Metropolitan News-Enterprise

 

Wednesday, April 4, 2012

 

Page 1

 

Ninth Circuit Upholds Deportation of Lebanese Torture Victim

Panel Says Conditions in His Native Country Have Sufficiently Improved for Convicted Swindler to Return

 

By KENNETH OFGANG, Staff Writer

 

Conditions in Lebanon have improved sufficiently in recent years to permit immigration officials to return a convicted felon to that country despite a previous finding that he had been tortured there, the Ninth U.S. Circuit Court of Appeals ruled yesterday.

The panel affirmed a ruling by the Board of Immigration Appeals that the Convention Against Torture does not forbid the removal of Khalil Salim Arbid, 38, from the United States.  

Arbid entered the United States from Mexico at the Douglas, Ariz. border crossing in 2000, falsely claiming to be a U.S. citizen. He was served with notice to appear before an immigration judge three months later.

He presented evidence that he had been tortured at the hands of Syrian intelligence agents in Lebanon in the late 1990s, and had fled to Mexico. The IJ found that he had a well-founded fear of persecution and granted asylum eligibility and withholding of removal.

Mail Fraud

Arbid took up residence in the Washington, D.C. area, where he was arrested in 2007 and charged with mail fraud. Prosecutors said he and another man fraudulently schemed to get nearly $2 million by refinancing a Virginia residence that Arbid put up as collateral for multiple loans.

To execute the frauds, according to news accounts, Arbid would use false documentation to make it appear to the subsequent lenders that the prior loans had been paid off, or, in one instance, to have the proceeds of a loan payoff sent to him at a phony address instead of being paid to the proper party.

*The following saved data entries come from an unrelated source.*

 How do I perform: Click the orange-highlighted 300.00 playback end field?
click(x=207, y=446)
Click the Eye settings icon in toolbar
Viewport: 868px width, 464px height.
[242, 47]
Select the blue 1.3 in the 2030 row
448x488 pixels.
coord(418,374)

In April 2008, he pled guilty to mail fraud and was sentenced to 16 months in prison and ordered to pay $650,000 in restitution. The Department of Homeland Security then sought to deport him on the ground that he was no longer eligible for asylum or withholding of removal because he had been convicted of a “particularly serious crime.”

Serious Crime

The immigration judge ruled that his crime was particularly serious, and that present conditions in Lebanon did not require that removal be deferred under the CAT. The Board of Immigration Appeals affirmed and ordered his removal.

Arbid petitioned the Ninth Circuit for review of the BIA order. The government responded by arguing that the court lacked jurisdiction because the determination that a crime is particularly serious is non-discretionary.

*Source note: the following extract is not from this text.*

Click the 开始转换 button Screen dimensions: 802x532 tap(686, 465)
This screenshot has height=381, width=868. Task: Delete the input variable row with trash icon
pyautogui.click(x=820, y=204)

The panel—Judges Susan Graber and Richard C. Tallman, joined by Senior District Judge Robert J. Timlin of the Central District of California, sitting by designation—ruled that it had jurisdiction, because the BIA must make the “particularly serious” determination on a case-by-case basis. But it upheld the board’s order on the merits.

No Abuse of Discretion

The IJ and the BIA did not abuse their discretion, the panel said, by taking into consideration the nature of the offense, the length of the sentence, the amount of the loss—as reflected by the restitution order—and the fact that Arbid, although he pled guilty, denied at the removal hearing that he was responsible. The likelihood of reoffense, the court said, was sufficiently high to support the IJ’s finding that Arbid was a danger to the community.

With respect to the CAT issue, the court said there was substantial evidence supporting the IJ’s determination that Arbid was unlikely to be persecuted if returned to Lebanon.

The judges reasoned:

“Since the late 1990s when Arbid was persecuted for his anti-Syrian views, the Syrian military has withdrawn from Lebanon, an anti-Hezbollah majority has wrested control of the legislature, and the political leader Arbid previously supported has returned from exile to help govern the state. This evidence does not compel a different result [than that reached by the IJ and the BIA.].

The case is Arbid v. Holder, 09-73211.